A mile or so down the road, I pull over into a car park behind a gym. I’m pleased to find there’s no CCTV that I can see, so I park up next to a row of vans. I can’t read the writing on the side, but by my way of thinking they must be delivery vans for a local company as they’re all sign-written identically. I crouch down behind one, and, using the key from the moped, I quickly but carefully unscrew the number plates from one of the vans. I do the same on the old man’s car and swap them over. I figure that the people driving these vans aren’t going to know the registration numbers off by heart – they’re probably pool vehicles. That should give me a bit of breathing space. I get back into the car, complete with its new registration plates, and within three minutes of parking up I’m on the road again.

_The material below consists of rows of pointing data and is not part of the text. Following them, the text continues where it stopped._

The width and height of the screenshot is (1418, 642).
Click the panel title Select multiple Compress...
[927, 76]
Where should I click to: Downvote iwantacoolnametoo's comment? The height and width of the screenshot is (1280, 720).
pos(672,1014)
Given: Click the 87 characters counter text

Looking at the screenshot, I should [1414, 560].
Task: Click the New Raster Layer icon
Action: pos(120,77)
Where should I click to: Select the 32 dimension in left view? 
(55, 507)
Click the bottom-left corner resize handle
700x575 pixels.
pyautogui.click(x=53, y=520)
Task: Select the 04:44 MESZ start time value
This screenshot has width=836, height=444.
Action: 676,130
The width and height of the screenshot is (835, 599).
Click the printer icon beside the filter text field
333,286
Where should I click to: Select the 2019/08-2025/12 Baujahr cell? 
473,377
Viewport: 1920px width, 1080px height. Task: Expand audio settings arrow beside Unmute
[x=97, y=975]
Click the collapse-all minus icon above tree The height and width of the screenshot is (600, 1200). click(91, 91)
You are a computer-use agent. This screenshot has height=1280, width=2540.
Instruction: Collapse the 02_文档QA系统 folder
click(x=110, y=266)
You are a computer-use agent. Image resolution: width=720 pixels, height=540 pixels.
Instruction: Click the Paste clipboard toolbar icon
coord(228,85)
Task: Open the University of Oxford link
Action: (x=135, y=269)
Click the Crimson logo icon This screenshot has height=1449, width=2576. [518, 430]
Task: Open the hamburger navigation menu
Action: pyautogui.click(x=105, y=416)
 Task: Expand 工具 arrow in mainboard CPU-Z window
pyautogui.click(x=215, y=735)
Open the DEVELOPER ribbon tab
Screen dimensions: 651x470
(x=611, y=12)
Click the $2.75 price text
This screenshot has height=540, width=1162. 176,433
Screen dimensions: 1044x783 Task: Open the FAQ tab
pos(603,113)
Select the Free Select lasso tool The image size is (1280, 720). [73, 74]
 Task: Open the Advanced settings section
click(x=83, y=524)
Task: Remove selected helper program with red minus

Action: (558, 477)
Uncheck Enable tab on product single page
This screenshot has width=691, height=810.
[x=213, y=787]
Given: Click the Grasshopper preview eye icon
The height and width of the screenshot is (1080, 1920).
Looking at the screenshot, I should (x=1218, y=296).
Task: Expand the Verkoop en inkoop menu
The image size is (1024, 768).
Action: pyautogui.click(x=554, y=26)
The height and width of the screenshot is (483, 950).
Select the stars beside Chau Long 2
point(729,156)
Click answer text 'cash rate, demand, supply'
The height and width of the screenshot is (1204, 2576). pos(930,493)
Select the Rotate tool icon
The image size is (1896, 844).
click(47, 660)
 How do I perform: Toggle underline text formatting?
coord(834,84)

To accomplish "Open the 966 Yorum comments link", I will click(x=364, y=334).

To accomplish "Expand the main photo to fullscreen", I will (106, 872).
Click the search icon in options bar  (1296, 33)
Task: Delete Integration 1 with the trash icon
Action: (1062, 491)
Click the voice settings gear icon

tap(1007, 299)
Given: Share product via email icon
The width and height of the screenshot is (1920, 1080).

Before long I’m over the border into Austria, keeping the car on the main road as I carry on heading west. Once I’m past Vienna, I stop at a small service station and buy a couple of road maps. Using a pen, I trace my route. I know roughly the signs I’m looking out for: Linz, Nuremberg, Frankfurt, Bonn, Liege, Charleroi and Mons. Then I’ll need to head south.

By the time I reach the outskirts of Frankfurt, the fuel in the car is getting low. I pull over, buy myself a few cans of energy drink and some sandwiches, and refuel the car. I think about doing another swap of registration plates, but I decide not to risk it. The whole journey will take me less than twelve hours in total, and it’s unlikely anyone’s going to realise the plates on the van have been changed within that time, and they’re almost certainly not going to have the police in Germany looking out for the registration. I figure I’m as safe as I can be.

With the car – and myself – refuelled, I’m back on the road and I’m back on the A3, which has been my home for the past few hours and will be for a while yet. As I look in my rear-view mirror at the tarmac disappearing behind me, I know that I’m moving closer and closer towards finally being able to get some justice.





62


By the time I reach the French border it’s past midnight. I’ve driven more or less non-stop, save for a couple of toilet stops and the refuelling outside Frankfurt. I don’t have much fuel left now, but there aren’t many miles to go, either. The lumbar area of my back hurts like hell. Every now and again I straighten up in my seat and push the bottom of my back forward, feeling the creaking and cracking as the vertebrae resettle into their proper positions. My knees are stiff, too, and my right ankle started to hurt about an hour ago. Stopping for a rest has never been an option, though. The only thing I can do is keep going, keep ploughing on.

About twenty minutes or so after I cross the border from Belgium into France, the roads start to look familiar. The memories come back, and it feels as though I’ve spent huge periods of my life here, whereas in reality I was only here for a few hours – most of them asleep.